Problem statement ▸ Can you rewrite the forum thread on partitioning from "ok made it through" to "what i want!!!", putting "hard drive" in place of "hdd"?

Text segment ▸
- Opening Delimiter -

If you plan to boot from a floppy,then you must put the floppy drive 1st in the bios boot sequence.
lynch


----------



## trevor1 (Nov 3, 2002)

ok,made the boot floopy and it went to the instalation!
ok made it through all of the steps untill partitioning my hdd 
how do i keep my windows and have mdk
my hdd is 37gb i have 26.8 remaining 
maybe 20 to win 
and 17 to linux
but i hit resize and it sez it wil lose all data on the partition and thats not what i want!!!


----------



## lynch (Aug 3, 2002)

WTG on the floppy!
I'll assume you have aborted the installation until you get your partitions right.
Have you formatted the whole drive for XP and it has only taken 10GB so far?The resize option should resize windows xp without losing data-it just makes it smaller.
But you must be sure to run scandisk or chkdsk and be sure to defrag the xp partition also.DrakX and DiskDrake see a fragmented partition and warns you that all data will be lost because the files in xp are scattered around the drive instead of them being in a contiguous area .Run scandisk and defrag and try the resize again.
The best way is use PartitionMagic 7 or 8 to non-destructively resize the partition.
If you know someone who has PM 7 or 8,they can make a set of floppies to run the program without having to boot xp. 
Stick with it,trevor1.You're almost there 
lynch


----------



## trevor1 (Nov 3, 2002)

ok so defrag and it wont tell me i will lose all data on the drive. 
i dont have to use pm to partition my hdd without losing data do i, but i can use the installer to do that right
P.S thankyou so much for all of this help i would have givven up long ago if it werent for you!!


----------



## lynch (Aug 3, 2002)

NP 
The installer will resize your windows partition to a size you indicate without any loss of data.You dont have to use PM;just a suggestion.
Here's a page I found that may help:
Drake 9 install-partitioning
I excerpted this:


> # Use the free space on the Windows partition: if Windows is currently the only system on your computer, you have to create free space for Linux data. To do that, you can either delete your Microsoft Windows partition and data (see "Erase entire disk" or "Expert mode" solutions) or resize your Microsoft Windows partition. *Resizing can be performed without the loss of any data.* The resizing option is recommended if you want to use both Mandrake Linux and Microsoft Windows on same computer. If you choose this option, the size of your Microsoft Windows partition will be reduced. You will have less free space under Microsoft Windows to store your data or to install new software.

- Closing Delimiter -

Input data ▸

- Opening Delimiter -

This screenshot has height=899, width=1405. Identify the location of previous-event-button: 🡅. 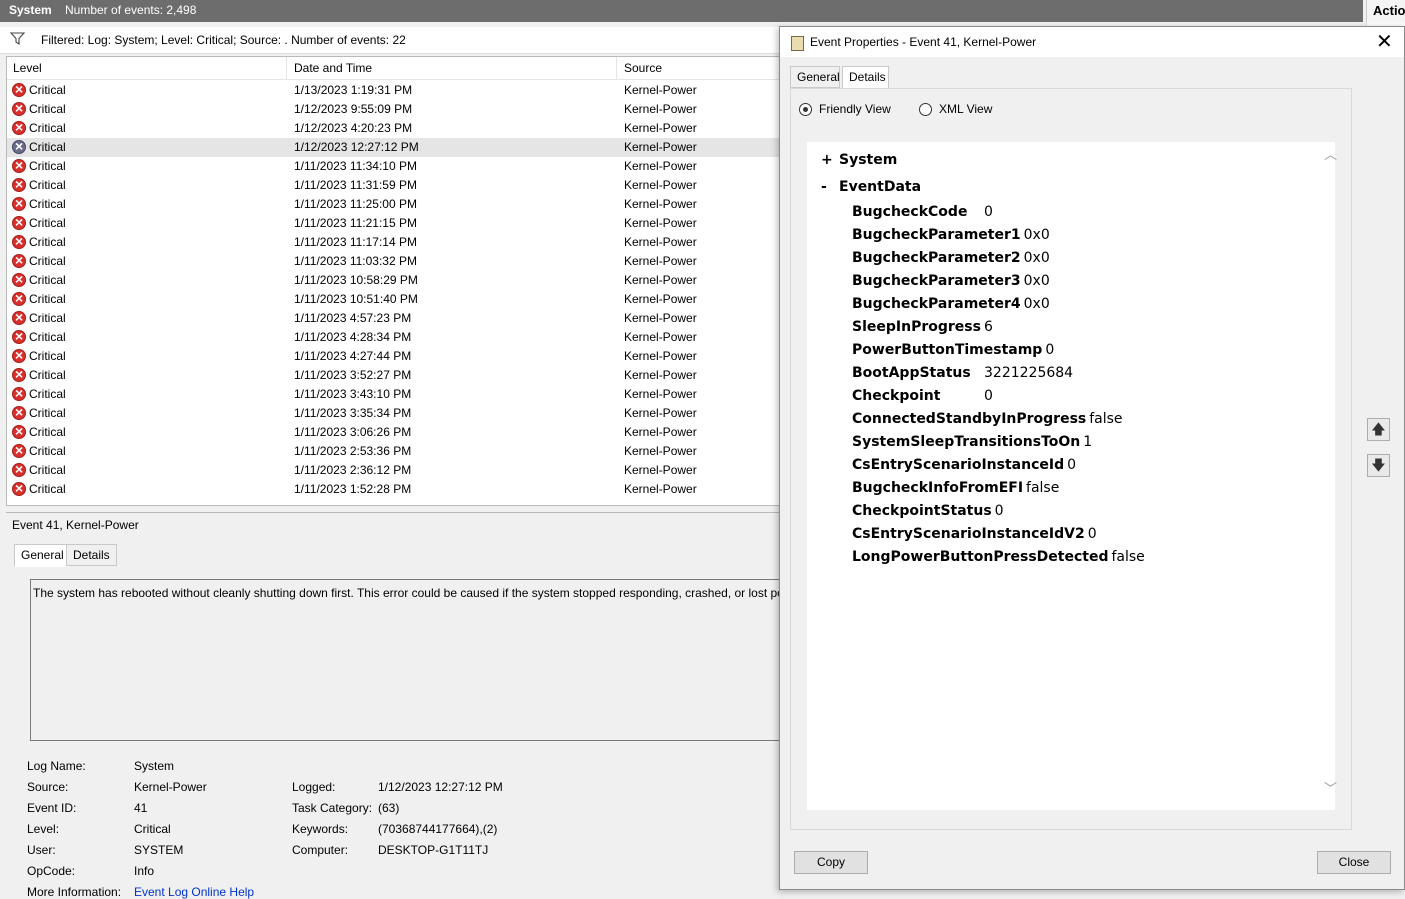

- Closing Delimiter -

Written answer ▸
ok made it through all of the steps untill partitioning my hard drive 
how do i keep my windows and have mdk
my hard drive is 37gb i have 26.8 remaining 
maybe 20 to win 
and 17 to linux
but i hit resize and it sez it wil lose all data on the partition and thats not what i want!!!